How I Spent My (F)Unemployment
January 6, 2011 in Jobsmoker
Several months ago, I wrote a post about how I intended to fill my time since I was about to be unemployed. I got a job that was supposed to be permanent back in July, but it turned out that my employers were complete idiots, and also maybe sort of sadistic, so I got laid off in October. Now that I’ve finally found a job, I decided to take a look back and see how many of the tasks in my original post I actually accomplished, and to evaluate the ways in which my time was actually spent.
1. Gardening
I live in an apartment, but I have lots of green space, so I’m going to plant a garden! There’ll be some upfront cost, but from what old people tell me, gardening is relaxing and can take up lots and lots of time.
Yeah, about this one. I did, indeed, plant a vegetable garden out front. Tomatoes, peppers, eggplant, various kinds of squash, and basil. You’ll be pleased to know that I made one tomato sandwich with the one tomato I actually managed to grow, and made one small batch of marinara with the basil, before everything fucking died. It didn’t help that it was one of the hottest summers on record, so much so that it actually gets is own Wikipedia entry.
2. Amateur Star Gazing
My friend said she’ll give me a telescope, and I’d just have to pay for the gas to drive out to BFE to get away from the city lights.
I got the telescope! However, it’s really, really hard to use, and I’m allergic to reading directions, so I’ve only used it a few times to look at the moon, and the recent lunar eclipse. Pretty cool and all, but definitely a waste of a perfectly good telescope. I did have it set up in front of the window to freak out the neighbors, but it became less and less fun over time.
3. Watching and Indexing Porn
This isn’t really my thing, but I’ve heard from a lot of people that there is a ton of free porn on the internets. I could probably fill a couple of hours a day sorting through all of it and bookmarking the ones I really like.
This got real old, real fast. There are only so many cumshots a girl can look at before it just gets played out.
4. Starting a Blog
I mean, I’m really interesting. Surely at least 10,000 people a day would want to read about what I ate for breakfast and where my daily walk took me.

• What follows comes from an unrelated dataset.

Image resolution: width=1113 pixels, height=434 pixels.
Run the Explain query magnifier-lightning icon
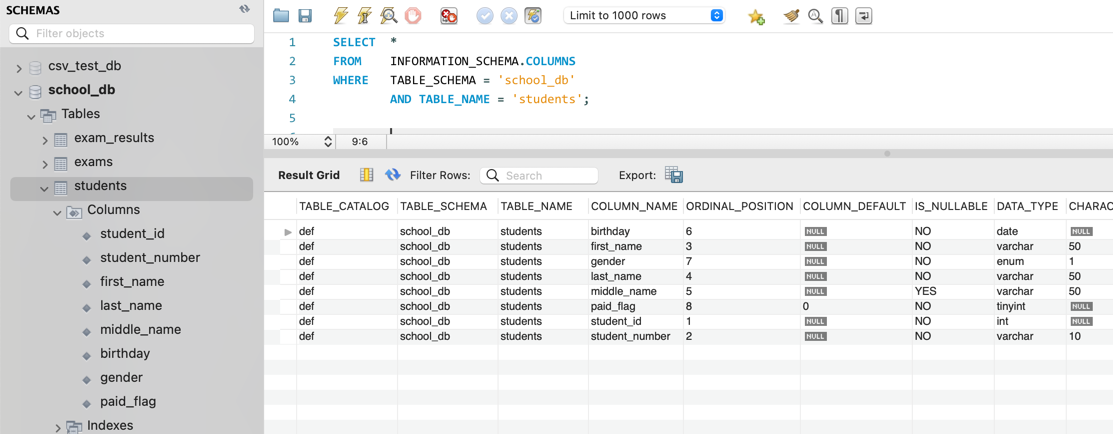[389, 16]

Upon further reflection, I realized how nauseatingly uninteresting I am. I’m not even interested in hearing about me in order to write about me. I’m jus… sorry, drifted off there for a second. What were you saying?
5. Going on daily walks
This will allow me to see all the houses I’ll never be able to afford because I’m unemployed and have an assload of student loan debt and am a social worker so I’ll never make any money.
I actually DID do this, for the most part, unless it was incredibly hot or incredibly cold. The house next door is for sale at a price even I could afford, but knowing what lived there before, I’m sort of afraid of what it might look like inside.
6. Taco Bell
Either I will get a job there, or just eat 79 cent burritos all the time because that’s all I’ll be able to afford.
This got real old, real fast. There are only so many tacos a girl can eat before it just gets played out.
The last thing was some screed about hiking and how I hate big open spaces, and suffice it to say that nothing has changed in that department.
What did I do with the rest of my time, you ask? Oh, you’re not asking? Well, I’m going to tell you anyway. I looked back and tallied it up, and I applied for fifty-nine jobs, as near as I can tell. About forty-five of those jobs included cover letters, which are a real bitch. The rest of the time, I pretty much just watched Top Gear and Doctor Who. So, the moral of the story is: anything worth doing is worth putting in fifty-nine times the effort needed to achieve the desired result.